Дмитрий Данилович хмурился, но ничего не говорил, чтобы, чего доброго, его не сочли противником колхозного строя. Нет, он хорошо понимал, что колхозы необходимы, что без них социализма не построишь, но в то же время ему многое не нравилось. Он видел, что огнищане работают не в полную силу. Его не удивляло, что исконные лодыри вроде придурковатого Тютина бездельничают по целым дням, но он удивлялся тому, что даже такие рачительные хозяева, как братья Кущины, больше делают вид, что выполняют положенную работу, и как будто не замечают невылазной грязи в колхозных коровниках, раздерганных скирд соломы, раскиданных по всему двору ржавых плугов.
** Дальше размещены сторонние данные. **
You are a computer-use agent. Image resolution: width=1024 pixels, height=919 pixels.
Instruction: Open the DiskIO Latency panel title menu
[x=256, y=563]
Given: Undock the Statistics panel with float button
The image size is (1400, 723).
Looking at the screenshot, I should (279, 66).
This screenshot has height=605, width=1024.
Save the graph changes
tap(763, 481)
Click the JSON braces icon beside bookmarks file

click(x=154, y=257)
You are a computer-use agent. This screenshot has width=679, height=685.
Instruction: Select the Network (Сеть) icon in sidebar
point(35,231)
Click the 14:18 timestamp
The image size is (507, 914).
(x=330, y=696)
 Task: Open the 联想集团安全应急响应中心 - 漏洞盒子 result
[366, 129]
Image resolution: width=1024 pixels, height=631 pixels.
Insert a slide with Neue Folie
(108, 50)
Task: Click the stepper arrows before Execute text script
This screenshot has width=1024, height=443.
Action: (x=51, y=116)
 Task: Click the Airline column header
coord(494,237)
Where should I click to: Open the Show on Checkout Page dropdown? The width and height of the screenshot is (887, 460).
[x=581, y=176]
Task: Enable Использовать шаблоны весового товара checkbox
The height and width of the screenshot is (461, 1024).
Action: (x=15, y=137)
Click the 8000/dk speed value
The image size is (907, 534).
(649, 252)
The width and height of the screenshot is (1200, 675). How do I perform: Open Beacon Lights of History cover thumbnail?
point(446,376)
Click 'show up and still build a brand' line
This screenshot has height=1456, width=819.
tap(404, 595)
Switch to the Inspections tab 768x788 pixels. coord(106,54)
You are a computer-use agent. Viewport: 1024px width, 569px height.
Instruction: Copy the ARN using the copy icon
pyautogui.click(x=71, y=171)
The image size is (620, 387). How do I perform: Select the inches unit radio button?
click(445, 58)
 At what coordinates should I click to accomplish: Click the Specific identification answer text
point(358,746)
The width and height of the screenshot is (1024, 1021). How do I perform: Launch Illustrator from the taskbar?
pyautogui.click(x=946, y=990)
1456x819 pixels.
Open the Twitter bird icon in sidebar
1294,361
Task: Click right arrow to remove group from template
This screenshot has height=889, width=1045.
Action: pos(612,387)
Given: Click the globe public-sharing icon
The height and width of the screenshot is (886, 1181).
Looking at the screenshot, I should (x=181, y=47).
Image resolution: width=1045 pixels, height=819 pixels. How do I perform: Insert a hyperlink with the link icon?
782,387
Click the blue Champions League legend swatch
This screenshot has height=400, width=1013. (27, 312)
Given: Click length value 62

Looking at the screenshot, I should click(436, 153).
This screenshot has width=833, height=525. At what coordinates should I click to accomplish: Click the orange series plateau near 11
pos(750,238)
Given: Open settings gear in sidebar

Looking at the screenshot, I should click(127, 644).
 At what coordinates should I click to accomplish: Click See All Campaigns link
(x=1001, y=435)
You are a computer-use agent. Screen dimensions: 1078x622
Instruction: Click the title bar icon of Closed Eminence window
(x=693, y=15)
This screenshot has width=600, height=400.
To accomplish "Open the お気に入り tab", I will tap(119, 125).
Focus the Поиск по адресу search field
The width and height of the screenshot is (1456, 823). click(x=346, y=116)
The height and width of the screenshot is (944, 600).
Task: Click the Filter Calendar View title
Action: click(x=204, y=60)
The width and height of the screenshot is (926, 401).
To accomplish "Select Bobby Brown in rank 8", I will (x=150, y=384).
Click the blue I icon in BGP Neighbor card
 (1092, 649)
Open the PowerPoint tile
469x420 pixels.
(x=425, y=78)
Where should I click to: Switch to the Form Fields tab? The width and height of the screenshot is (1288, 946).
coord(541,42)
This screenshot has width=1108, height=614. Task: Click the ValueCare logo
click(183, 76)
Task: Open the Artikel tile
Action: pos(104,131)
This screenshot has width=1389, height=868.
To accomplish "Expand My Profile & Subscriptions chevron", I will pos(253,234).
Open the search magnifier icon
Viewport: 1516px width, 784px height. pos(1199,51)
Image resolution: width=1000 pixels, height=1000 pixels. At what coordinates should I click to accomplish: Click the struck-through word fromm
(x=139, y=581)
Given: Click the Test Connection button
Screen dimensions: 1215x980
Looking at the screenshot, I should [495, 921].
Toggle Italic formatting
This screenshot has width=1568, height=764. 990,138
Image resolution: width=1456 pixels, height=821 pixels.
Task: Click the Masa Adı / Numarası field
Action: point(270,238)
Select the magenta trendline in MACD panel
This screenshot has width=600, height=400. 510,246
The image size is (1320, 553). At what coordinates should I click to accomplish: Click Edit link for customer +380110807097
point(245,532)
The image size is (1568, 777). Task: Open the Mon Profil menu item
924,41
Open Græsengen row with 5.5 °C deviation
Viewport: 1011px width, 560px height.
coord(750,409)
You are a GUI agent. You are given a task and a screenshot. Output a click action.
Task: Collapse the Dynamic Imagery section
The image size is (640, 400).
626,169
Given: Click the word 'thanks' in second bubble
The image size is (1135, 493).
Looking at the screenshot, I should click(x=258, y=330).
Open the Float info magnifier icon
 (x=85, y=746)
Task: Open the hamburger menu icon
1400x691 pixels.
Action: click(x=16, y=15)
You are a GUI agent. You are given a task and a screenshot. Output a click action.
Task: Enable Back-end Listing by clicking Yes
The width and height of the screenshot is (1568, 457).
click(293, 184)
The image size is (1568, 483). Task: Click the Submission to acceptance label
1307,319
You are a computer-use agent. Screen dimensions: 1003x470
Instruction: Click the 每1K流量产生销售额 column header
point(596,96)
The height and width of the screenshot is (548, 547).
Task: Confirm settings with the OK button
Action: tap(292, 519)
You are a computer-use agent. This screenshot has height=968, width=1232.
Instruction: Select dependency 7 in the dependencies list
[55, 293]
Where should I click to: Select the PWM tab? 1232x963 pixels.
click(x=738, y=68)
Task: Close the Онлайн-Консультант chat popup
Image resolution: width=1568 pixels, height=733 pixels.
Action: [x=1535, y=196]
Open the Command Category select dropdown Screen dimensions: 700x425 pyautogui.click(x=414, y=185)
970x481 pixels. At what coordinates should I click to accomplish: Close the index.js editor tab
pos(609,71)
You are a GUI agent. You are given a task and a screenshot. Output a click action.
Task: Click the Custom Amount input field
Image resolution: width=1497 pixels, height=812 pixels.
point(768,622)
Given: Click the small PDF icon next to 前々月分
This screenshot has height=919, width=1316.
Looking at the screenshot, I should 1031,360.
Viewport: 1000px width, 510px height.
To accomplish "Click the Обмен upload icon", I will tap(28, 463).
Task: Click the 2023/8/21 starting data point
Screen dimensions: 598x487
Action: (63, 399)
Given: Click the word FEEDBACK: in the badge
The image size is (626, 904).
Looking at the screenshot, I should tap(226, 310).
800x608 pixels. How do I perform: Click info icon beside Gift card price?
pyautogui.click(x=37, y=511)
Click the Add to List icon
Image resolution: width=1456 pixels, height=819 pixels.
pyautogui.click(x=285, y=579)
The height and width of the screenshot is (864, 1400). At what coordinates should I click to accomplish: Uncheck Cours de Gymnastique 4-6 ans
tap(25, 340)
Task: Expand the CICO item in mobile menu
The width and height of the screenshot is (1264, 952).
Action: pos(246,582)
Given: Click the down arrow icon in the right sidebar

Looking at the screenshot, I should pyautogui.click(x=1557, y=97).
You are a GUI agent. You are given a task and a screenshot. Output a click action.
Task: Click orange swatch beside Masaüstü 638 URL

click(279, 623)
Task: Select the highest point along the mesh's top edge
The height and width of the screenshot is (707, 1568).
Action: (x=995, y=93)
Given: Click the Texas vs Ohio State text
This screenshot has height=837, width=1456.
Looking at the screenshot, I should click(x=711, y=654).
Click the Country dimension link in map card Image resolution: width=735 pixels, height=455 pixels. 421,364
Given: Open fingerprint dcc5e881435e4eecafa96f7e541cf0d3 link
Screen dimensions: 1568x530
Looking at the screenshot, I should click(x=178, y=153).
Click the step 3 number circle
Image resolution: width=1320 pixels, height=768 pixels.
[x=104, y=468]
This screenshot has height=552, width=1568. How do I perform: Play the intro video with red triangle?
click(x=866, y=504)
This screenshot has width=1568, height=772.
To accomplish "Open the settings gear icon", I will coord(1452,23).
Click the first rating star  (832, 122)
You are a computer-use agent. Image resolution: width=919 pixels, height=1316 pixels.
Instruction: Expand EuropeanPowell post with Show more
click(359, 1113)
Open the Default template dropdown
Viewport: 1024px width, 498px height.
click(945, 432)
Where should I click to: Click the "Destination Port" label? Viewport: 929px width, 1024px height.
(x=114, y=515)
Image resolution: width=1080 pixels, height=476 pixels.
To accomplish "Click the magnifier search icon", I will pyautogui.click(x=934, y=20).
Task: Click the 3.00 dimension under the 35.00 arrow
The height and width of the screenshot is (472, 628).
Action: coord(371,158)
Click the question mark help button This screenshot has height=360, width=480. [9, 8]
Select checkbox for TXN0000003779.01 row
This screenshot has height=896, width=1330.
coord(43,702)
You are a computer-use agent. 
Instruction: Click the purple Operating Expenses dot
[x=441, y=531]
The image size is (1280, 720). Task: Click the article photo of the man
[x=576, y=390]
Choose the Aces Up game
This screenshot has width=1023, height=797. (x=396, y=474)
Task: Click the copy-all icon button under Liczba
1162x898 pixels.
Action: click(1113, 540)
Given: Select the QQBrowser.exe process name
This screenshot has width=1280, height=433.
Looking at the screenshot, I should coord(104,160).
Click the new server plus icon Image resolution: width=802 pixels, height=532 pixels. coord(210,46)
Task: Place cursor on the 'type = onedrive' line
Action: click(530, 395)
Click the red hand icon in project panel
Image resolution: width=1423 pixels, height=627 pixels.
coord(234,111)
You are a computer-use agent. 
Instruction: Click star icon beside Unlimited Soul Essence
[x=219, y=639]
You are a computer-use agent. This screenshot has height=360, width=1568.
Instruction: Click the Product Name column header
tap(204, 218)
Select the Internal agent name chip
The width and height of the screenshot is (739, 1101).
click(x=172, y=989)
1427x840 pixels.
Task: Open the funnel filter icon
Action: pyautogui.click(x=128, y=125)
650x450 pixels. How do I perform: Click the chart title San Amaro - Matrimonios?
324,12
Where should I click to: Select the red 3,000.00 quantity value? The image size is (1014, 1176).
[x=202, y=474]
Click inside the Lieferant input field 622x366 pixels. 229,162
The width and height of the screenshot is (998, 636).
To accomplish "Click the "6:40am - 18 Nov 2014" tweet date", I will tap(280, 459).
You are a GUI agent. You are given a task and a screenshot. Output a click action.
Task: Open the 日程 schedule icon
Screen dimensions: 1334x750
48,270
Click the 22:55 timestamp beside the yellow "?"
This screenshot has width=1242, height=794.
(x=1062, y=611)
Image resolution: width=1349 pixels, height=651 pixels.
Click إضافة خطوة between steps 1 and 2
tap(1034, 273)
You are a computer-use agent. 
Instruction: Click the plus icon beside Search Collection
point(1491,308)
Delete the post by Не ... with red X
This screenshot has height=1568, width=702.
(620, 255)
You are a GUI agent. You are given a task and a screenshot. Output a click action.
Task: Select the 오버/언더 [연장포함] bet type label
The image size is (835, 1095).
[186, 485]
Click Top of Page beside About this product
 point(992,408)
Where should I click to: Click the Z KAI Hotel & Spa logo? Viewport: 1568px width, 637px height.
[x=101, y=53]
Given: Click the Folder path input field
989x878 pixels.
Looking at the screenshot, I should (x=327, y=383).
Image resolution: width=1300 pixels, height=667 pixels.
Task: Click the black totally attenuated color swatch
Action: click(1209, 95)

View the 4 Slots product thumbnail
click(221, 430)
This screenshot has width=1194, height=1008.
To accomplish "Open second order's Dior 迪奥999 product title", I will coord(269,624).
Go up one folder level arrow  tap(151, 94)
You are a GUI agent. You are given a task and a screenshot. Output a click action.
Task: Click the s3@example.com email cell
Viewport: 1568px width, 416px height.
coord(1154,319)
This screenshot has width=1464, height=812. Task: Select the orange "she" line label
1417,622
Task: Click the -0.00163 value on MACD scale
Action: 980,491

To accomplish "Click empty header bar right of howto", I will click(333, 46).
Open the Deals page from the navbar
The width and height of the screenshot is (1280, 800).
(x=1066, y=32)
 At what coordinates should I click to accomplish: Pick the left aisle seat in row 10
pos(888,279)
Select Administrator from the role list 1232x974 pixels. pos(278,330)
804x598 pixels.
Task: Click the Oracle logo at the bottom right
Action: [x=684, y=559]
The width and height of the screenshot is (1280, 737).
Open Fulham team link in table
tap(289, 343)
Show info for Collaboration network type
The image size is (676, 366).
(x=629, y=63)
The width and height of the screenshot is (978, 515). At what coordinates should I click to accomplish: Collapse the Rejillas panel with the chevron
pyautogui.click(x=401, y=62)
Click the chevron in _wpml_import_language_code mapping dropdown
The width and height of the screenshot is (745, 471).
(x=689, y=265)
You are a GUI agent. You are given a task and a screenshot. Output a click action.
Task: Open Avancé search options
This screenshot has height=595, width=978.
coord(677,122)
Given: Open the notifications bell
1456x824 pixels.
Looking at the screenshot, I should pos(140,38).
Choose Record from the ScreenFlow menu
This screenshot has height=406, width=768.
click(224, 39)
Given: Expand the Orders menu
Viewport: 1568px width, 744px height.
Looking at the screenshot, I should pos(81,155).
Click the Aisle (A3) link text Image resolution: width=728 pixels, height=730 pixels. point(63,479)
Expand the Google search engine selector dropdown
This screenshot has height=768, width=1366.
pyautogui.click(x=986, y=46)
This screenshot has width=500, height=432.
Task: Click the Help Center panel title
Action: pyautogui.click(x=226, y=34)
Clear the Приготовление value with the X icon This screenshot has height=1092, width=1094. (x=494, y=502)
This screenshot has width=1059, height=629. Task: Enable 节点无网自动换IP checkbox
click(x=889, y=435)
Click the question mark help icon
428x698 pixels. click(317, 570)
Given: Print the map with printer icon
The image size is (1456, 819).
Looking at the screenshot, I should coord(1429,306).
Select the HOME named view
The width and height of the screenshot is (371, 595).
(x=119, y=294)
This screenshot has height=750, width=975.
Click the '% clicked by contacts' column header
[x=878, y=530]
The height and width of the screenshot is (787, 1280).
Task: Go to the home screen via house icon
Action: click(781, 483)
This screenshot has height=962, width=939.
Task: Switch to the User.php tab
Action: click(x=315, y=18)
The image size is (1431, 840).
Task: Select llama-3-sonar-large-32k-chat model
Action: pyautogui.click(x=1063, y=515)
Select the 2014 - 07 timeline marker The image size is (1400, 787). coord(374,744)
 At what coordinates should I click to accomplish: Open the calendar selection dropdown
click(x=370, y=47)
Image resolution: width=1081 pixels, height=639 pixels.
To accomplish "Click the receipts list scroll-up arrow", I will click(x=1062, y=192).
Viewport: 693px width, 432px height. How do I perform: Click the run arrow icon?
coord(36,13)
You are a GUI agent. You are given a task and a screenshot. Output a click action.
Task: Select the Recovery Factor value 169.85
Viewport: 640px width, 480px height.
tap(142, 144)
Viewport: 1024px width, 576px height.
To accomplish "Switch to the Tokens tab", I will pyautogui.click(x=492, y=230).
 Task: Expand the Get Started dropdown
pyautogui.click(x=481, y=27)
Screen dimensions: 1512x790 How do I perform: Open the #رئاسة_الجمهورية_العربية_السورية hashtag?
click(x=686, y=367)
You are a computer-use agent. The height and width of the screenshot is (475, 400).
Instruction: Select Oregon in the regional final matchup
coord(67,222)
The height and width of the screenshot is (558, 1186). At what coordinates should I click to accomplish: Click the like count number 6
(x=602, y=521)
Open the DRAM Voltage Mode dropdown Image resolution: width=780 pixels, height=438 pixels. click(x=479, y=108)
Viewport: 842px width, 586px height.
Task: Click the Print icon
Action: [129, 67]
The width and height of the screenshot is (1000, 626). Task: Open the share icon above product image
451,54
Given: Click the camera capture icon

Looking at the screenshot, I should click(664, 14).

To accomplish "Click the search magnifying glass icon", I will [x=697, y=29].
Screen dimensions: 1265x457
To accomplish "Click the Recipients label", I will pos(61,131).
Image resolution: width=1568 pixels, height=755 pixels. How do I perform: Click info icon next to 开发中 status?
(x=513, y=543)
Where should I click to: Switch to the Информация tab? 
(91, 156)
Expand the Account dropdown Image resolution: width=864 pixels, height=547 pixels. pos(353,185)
Как-то он заговорил об этом с Ильей Длугачом. Тот почесал затылок, опустил голову.
— Это вопрос сурьезный, дорогой товарищ фершал, — сказал Длугач, — на него враз не ответишь. Артельно еще никто на свете не хозяйновал. По бумагам да по планам мы вроде все разумеем, а как до дела доходит, у нас препон всяких хоть отбавляй, и тут мы разные тропки шукаем, чтобы на дорогу побыстрее выйти. Мне, к примеру, думается, что главное в том, чтобы в общей работе каждый отдельный человек не потерялся, чтобы труд его как на ладони виден был и чтобы он получил за свой труд по закону: больше потрудился — больше и получай. А то Иван кивает на Петра, а Петр на Ивана. Так, брат ты мой, и выходит, что один хоронится за всех. Ну да мы эту уравниловку сничтожим и на широкую дорогу выйдем, можешь не сумлеваться.
Не раз беседовал Дмитрий Данилович с соседями, пытаясь узнать, что они думают о колхозе. Почти все жаловались на то, что работать приходится много, а никто не знает, сколько он получит за свою работу, что учетчики не могут концы с концами свести, что не хватает машин, а коней да волов довели до ручки…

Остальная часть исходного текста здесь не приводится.